Find the line that contains "Viewport: 812px width, 508px" in the entries below. Write out that line and all that follow it, unchanged and alone.

○ ○ ○ ○ ○

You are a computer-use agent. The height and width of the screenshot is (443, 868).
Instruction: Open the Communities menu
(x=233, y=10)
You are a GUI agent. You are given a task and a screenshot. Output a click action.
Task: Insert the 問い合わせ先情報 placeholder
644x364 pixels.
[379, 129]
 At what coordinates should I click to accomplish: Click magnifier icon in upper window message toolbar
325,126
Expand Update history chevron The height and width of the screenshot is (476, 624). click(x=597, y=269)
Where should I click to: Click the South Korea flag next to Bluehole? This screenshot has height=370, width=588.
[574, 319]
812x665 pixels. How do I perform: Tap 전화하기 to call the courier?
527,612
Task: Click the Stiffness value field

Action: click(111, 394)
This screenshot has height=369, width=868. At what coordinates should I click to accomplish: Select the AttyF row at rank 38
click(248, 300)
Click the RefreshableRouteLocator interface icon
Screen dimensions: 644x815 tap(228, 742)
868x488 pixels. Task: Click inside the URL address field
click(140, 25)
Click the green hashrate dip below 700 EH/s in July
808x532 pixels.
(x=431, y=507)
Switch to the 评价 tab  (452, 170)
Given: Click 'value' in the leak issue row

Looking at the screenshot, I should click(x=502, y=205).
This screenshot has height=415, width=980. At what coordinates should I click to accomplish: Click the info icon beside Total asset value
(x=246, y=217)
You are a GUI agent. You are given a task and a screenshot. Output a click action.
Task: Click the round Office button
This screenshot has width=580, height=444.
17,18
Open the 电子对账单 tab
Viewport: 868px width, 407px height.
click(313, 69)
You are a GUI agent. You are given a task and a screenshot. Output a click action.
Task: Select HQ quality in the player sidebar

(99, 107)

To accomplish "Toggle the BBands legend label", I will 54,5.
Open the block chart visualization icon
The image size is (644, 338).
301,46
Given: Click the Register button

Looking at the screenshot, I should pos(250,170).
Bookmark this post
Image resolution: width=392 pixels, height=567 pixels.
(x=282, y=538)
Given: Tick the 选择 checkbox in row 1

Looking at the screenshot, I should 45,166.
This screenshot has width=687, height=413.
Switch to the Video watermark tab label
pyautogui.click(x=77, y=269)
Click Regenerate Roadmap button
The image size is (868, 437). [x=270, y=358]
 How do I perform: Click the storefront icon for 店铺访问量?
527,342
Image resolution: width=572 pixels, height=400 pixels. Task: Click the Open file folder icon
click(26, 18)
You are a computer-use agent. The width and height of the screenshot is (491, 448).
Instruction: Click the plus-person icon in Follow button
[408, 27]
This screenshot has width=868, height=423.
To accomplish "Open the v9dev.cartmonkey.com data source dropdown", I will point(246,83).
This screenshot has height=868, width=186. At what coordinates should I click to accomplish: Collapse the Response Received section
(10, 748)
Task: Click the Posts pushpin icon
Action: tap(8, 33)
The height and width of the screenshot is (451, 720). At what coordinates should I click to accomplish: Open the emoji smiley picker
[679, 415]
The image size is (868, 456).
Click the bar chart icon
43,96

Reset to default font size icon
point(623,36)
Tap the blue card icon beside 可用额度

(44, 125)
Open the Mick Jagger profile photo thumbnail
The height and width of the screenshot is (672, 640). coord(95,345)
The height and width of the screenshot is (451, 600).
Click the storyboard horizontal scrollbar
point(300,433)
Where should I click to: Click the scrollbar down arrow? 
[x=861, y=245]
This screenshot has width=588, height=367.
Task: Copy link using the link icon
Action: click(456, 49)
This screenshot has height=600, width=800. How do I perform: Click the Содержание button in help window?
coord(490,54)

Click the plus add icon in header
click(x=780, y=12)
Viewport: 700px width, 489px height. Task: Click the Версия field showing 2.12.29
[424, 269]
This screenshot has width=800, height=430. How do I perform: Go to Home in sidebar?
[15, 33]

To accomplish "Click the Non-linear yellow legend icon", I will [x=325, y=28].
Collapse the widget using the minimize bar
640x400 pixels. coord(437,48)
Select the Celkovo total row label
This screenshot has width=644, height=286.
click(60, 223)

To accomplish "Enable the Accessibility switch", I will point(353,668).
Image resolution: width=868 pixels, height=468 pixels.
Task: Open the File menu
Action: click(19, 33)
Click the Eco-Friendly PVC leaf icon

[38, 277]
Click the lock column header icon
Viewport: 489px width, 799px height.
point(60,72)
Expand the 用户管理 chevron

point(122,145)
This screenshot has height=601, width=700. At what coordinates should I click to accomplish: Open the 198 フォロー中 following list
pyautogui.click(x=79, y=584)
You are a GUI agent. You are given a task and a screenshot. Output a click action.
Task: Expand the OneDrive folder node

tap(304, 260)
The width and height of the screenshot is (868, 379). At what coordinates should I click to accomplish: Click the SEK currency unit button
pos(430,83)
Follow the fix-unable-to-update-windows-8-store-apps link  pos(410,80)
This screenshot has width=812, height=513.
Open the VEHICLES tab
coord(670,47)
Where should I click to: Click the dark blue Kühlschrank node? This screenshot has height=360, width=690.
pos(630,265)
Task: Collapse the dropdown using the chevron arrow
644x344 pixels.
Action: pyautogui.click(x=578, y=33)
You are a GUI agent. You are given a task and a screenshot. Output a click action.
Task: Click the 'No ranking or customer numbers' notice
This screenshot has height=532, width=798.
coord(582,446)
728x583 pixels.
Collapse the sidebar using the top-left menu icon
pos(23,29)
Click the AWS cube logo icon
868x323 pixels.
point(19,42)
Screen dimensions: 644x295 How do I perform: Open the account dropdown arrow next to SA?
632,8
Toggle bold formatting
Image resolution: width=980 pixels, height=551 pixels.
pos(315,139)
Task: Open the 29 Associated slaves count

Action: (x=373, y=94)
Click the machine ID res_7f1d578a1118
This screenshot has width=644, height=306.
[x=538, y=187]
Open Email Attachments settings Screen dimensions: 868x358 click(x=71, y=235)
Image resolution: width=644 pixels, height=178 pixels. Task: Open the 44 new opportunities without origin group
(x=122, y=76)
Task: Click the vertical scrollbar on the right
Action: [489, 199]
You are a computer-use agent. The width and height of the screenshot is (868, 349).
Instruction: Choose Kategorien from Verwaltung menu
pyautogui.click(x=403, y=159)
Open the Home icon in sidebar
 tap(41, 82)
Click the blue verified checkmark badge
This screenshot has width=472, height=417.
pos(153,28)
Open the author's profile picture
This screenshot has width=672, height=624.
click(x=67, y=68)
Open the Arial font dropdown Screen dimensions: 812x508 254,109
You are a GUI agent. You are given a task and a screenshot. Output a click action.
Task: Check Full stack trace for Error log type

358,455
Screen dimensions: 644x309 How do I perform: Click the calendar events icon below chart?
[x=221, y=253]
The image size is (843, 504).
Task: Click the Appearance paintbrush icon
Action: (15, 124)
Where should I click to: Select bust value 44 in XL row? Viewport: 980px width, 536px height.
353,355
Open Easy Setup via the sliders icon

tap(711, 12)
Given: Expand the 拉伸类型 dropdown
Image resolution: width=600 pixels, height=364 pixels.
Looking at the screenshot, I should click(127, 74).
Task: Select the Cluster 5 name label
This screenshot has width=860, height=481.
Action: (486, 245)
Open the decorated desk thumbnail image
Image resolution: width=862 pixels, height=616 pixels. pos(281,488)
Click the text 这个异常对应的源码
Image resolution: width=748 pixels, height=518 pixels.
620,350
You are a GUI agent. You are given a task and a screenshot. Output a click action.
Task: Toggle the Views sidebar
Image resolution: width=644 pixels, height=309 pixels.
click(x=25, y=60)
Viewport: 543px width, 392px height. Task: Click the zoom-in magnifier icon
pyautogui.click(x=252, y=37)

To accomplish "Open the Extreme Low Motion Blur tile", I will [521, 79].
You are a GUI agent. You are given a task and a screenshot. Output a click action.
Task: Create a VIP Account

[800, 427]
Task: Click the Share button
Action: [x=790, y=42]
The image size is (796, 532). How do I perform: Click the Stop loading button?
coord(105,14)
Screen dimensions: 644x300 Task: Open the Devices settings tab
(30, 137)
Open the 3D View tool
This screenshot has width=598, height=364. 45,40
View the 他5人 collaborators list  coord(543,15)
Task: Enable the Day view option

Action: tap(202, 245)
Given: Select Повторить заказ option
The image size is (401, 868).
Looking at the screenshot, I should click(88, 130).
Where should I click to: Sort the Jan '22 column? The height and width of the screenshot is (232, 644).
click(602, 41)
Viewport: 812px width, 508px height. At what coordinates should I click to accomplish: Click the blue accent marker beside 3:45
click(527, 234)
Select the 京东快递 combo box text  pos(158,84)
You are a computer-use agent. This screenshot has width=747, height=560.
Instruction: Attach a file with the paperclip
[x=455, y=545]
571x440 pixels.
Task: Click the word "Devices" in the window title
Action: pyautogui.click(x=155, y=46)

○ ○ ○ ○ ○

# Worked solution
Viewport: 812px width, 508px height. At what coordinates should I click to accomplish: Click the blue accent marker beside 3:45
click(527, 234)
Select the 京东快递 combo box text  pos(158,84)
You are a computer-use agent. This screenshot has width=747, height=560.
Instruction: Attach a file with the paperclip
[x=455, y=545]
571x440 pixels.
Task: Click the word "Devices" in the window title
Action: pyautogui.click(x=155, y=46)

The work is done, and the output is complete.